- JAPAN IN FOCUS
Akita: Students Host Radio Show for Local Community
14:32 JST, February 23, 2021
ODATE, Akita — Junior high school students in Odate, Akita Prefecture who launched a weekly radio program at a local station in January have found fame on the airwaves.
The program, hosted and produced by Hokuyo Junior High School in Odate, is broadcast by FM Radio Odate (81.4 MHz), the seventh community radio station established in the prefecture.
Once a week after school, the students meet to plan the themes and structure of the one-hour program. They speak in energetic voices, and contemplate how to best deliver the content for radio.
The live program, called Evening Odate, is broadcast from 5 p.m. every Wednesday.
On Jan. 20, the day the program was launched, four students in their first and second years at the school gathered at the radio station near the school. At the beginning of the show, one of them said into a microphone, “Students from Hokuyo Junior High School are hosting this program.”
In the program, the students covered topics that included classrooms during the pandemic and books they recommend, such as a masterpiece “short-short” story written by author Shinichi Hoshi.
For original content, the students reported on muscle-toning exercises in baseball and track and field clubs, in addition to how the brass band club is practicing for their performance in the upcoming graduation ceremony.

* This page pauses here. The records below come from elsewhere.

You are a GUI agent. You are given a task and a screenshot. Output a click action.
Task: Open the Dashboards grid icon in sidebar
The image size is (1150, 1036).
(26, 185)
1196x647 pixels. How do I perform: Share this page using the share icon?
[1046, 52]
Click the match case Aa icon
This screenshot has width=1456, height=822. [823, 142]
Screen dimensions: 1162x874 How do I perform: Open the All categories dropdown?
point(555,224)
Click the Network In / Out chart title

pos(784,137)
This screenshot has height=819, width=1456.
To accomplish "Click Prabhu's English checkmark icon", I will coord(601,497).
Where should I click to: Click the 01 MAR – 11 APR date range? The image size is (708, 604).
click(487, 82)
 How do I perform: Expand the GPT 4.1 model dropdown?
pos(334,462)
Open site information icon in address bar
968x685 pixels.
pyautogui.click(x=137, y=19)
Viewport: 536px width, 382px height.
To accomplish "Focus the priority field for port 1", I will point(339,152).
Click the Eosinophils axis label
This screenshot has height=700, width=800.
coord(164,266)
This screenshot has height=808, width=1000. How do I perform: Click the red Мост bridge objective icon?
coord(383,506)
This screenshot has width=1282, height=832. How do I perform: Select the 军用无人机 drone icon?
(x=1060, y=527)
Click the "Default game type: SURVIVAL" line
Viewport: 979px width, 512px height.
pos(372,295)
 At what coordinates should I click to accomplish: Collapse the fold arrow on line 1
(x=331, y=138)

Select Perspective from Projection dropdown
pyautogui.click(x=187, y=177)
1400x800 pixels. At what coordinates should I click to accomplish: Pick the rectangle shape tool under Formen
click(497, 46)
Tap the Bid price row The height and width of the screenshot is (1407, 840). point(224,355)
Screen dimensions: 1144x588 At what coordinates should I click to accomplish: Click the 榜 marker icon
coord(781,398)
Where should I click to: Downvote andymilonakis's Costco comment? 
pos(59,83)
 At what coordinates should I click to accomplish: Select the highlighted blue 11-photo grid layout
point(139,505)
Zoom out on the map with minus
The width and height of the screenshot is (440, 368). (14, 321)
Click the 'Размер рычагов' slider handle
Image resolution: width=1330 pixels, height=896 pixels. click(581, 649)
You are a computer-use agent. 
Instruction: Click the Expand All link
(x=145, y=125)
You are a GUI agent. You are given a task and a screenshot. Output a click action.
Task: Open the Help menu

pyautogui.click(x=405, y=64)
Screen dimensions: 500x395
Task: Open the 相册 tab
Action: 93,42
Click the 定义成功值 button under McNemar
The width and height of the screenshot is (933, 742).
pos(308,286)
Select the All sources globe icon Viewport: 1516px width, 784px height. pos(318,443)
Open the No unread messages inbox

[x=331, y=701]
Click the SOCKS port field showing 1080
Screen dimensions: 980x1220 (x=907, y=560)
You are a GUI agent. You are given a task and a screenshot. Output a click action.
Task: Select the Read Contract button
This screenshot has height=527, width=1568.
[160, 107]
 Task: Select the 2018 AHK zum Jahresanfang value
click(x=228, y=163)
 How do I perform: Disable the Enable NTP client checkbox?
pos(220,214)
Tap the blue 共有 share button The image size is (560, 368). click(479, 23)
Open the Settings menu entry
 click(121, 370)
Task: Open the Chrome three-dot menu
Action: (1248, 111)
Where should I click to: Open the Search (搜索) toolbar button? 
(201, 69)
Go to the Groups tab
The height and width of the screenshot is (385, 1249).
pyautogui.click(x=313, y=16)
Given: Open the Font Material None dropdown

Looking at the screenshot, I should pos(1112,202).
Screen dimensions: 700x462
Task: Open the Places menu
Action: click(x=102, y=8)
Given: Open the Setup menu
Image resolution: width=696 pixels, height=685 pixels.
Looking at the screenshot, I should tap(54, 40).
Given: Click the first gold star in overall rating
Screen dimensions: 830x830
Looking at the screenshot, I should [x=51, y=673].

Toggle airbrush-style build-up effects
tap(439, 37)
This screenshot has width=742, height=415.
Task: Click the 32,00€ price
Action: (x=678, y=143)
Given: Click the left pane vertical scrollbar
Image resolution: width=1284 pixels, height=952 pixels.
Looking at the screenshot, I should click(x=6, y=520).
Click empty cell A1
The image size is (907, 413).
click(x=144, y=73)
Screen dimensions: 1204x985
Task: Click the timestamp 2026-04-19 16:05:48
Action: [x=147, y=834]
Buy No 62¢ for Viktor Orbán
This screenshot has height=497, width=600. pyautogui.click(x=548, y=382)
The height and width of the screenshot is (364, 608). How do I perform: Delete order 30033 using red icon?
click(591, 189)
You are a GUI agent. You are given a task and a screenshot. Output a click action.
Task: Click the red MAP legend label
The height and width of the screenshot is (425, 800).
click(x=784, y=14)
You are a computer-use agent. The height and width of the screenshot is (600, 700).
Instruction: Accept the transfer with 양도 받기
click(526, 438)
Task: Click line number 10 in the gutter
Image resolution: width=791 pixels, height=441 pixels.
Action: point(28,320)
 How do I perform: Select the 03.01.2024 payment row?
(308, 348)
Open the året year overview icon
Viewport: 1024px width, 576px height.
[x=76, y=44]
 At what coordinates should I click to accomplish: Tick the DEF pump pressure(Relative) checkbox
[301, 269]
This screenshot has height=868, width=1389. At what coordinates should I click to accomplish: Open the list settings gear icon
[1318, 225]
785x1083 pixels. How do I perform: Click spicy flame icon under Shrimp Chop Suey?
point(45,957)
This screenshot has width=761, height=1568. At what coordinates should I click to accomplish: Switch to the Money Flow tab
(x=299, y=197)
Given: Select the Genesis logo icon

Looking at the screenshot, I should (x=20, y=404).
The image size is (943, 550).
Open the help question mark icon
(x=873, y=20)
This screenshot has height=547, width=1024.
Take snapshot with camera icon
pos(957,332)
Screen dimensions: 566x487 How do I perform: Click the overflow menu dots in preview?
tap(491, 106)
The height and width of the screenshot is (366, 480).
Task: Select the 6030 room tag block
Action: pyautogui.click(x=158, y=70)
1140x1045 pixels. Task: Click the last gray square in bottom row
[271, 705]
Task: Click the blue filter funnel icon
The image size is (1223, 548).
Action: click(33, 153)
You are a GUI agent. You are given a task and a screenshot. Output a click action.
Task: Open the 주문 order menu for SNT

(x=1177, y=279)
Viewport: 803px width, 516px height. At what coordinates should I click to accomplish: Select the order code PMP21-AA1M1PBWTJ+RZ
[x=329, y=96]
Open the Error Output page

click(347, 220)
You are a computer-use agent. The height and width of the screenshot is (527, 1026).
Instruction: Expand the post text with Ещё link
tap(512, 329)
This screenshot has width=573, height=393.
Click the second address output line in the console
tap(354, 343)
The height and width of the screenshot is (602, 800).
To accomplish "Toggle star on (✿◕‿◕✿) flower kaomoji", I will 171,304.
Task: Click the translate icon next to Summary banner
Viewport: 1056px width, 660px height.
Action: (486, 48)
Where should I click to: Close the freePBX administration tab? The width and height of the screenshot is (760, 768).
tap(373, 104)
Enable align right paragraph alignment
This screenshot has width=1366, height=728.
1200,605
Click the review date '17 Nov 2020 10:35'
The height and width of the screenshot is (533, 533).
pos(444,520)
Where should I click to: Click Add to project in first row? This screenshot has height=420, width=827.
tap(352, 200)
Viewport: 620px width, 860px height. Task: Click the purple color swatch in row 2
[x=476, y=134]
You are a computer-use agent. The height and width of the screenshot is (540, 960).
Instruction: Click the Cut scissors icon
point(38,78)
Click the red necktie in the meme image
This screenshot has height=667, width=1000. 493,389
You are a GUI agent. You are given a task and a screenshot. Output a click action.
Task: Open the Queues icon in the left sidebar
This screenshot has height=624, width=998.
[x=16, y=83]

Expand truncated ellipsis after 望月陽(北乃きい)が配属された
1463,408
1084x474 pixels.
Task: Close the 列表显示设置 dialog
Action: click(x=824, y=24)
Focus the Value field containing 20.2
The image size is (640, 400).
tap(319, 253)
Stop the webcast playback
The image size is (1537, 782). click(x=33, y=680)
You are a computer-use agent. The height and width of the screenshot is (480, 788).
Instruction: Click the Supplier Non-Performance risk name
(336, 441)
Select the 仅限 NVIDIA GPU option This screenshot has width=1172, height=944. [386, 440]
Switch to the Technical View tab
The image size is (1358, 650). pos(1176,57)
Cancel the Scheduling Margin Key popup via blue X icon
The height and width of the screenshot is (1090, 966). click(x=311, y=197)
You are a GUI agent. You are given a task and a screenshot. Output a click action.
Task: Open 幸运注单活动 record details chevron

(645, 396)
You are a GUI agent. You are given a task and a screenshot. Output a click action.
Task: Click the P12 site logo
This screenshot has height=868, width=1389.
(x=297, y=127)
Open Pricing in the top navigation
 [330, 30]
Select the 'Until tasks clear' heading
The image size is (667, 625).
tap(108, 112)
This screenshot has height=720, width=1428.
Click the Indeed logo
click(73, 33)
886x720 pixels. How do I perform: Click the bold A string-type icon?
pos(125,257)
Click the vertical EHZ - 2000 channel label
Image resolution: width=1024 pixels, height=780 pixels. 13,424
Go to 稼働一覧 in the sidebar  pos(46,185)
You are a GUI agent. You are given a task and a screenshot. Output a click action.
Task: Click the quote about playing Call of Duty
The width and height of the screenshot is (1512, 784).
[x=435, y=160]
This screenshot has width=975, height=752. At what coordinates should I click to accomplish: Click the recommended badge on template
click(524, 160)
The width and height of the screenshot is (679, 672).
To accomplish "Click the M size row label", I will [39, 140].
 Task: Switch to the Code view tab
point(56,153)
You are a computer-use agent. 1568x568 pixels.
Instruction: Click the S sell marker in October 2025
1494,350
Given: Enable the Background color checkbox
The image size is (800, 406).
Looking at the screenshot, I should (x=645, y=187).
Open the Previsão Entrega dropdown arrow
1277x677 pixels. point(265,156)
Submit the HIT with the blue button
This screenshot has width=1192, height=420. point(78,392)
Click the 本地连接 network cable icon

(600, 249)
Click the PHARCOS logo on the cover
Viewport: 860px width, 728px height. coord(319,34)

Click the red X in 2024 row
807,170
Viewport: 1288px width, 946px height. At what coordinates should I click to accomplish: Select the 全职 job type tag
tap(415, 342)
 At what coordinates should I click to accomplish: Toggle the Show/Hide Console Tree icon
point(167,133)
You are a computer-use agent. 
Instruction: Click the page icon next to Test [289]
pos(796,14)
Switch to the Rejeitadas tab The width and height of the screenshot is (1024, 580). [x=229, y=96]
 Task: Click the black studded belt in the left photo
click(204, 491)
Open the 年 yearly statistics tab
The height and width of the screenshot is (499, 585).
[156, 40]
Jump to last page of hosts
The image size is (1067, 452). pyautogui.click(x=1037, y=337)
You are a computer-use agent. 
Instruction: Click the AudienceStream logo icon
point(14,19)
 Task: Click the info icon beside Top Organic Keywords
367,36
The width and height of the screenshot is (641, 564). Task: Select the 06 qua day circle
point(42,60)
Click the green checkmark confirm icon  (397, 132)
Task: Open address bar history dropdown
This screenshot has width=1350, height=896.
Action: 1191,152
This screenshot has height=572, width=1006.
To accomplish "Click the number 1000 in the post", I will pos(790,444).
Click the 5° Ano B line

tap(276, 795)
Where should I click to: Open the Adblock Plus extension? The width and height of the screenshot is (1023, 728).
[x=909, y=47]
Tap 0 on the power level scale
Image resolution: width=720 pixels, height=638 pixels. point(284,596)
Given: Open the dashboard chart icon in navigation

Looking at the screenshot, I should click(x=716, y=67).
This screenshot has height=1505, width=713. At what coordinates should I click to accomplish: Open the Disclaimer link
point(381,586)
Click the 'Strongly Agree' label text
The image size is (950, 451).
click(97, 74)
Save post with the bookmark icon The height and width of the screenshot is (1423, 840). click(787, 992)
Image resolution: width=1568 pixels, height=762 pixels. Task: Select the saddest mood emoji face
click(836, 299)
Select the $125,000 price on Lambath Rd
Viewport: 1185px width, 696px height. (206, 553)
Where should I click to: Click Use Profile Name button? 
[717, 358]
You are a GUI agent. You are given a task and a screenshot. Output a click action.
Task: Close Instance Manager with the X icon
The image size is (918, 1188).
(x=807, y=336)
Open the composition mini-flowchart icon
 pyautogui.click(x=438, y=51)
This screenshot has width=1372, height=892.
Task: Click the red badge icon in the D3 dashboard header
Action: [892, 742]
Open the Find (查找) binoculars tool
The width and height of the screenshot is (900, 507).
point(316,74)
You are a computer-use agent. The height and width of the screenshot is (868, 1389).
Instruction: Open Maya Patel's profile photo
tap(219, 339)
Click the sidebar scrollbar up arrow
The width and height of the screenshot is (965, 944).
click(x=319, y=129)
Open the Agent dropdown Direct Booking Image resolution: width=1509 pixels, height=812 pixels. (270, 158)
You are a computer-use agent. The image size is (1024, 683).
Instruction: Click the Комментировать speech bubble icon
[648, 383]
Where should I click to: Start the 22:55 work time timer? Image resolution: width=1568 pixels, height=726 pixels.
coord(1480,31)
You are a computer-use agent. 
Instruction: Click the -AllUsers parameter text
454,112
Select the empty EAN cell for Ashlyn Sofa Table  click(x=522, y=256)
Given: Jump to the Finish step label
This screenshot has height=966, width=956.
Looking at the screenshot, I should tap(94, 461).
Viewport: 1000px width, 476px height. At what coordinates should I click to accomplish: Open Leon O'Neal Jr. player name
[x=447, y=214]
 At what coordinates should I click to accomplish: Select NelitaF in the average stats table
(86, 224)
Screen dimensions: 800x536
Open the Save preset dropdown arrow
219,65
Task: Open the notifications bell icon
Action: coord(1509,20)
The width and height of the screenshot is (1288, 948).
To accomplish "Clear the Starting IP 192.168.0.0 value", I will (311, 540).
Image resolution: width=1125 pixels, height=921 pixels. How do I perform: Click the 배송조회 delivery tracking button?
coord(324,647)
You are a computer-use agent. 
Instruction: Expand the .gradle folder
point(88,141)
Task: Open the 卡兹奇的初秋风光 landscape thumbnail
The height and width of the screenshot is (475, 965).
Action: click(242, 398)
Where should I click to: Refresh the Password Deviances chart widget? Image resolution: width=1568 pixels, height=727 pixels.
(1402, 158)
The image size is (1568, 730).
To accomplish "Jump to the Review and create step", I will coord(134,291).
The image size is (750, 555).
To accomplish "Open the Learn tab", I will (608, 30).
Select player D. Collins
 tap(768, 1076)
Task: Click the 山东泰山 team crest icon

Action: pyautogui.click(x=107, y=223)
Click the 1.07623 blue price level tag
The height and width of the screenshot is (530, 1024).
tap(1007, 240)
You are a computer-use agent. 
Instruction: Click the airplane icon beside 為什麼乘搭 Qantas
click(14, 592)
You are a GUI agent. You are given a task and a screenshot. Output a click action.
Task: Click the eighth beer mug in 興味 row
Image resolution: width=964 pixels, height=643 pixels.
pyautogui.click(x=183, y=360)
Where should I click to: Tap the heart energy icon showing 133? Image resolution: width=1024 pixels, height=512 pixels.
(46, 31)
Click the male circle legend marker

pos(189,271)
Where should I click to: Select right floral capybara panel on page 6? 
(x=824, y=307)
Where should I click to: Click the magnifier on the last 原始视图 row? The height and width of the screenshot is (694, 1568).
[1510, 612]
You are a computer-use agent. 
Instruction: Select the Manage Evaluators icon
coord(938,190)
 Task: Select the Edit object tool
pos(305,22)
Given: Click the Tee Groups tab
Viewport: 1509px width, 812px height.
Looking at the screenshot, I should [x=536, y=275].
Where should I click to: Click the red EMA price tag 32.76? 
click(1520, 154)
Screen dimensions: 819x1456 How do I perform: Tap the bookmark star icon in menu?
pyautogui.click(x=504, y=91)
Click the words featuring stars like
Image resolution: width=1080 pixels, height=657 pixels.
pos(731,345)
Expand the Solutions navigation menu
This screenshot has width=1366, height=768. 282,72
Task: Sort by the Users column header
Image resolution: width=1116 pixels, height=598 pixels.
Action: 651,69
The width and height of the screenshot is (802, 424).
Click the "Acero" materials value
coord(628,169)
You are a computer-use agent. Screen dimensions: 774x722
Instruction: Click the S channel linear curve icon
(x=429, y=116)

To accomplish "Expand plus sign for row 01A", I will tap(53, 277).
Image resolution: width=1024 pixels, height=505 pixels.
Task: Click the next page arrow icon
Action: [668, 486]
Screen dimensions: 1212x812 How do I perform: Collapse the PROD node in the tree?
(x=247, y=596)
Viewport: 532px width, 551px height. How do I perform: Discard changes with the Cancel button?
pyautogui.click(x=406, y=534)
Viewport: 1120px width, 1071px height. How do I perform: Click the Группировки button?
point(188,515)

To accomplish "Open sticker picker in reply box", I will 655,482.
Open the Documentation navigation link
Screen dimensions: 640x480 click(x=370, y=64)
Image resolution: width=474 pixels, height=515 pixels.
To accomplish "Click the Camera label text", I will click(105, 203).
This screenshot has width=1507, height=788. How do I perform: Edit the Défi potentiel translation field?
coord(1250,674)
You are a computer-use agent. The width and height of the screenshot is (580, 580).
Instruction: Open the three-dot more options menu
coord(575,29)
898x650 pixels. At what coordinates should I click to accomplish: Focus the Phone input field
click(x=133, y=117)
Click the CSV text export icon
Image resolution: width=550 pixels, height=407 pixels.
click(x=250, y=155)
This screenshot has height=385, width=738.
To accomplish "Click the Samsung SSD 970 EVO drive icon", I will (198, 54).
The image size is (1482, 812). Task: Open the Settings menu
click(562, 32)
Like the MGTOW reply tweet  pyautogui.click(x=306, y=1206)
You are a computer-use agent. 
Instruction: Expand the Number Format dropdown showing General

The program proceeded smoothly with topics and narratives typical of junior high school students. The students even took on the role of sound mixers.
Kesshin Shibata, 13, a first-year student, spoke calmly in the program, but he later said, “I was so nervous I though my heart would pop out of my mouth.”
Riko Matsuzawa, 14, a second-year student, said, “We have strong ties with the local community, so I’d like to tell people about the community and us from the perspective of junior high school students.”
Fresh air on air
“Students are contributing to the community while honing their abilities to express themselves,” said Takumi Itaba, the principal of the junior high school. “The students can bring the skills they acquired in this hometown career education [of making the radio program] back to school, and share what they learned with other students.”
The students began practicing to make the radio program in November. They will take turns broadcasting in three groups of four.
“I think [a radio program] where students are involved from planning to hosting throughout the year is rare in Japan,” said Akiko Koyama, the director of the radio station.
“The first broadcast was a great success thanks to their brilliant efforts,” she added. “I cried when I listened to it.”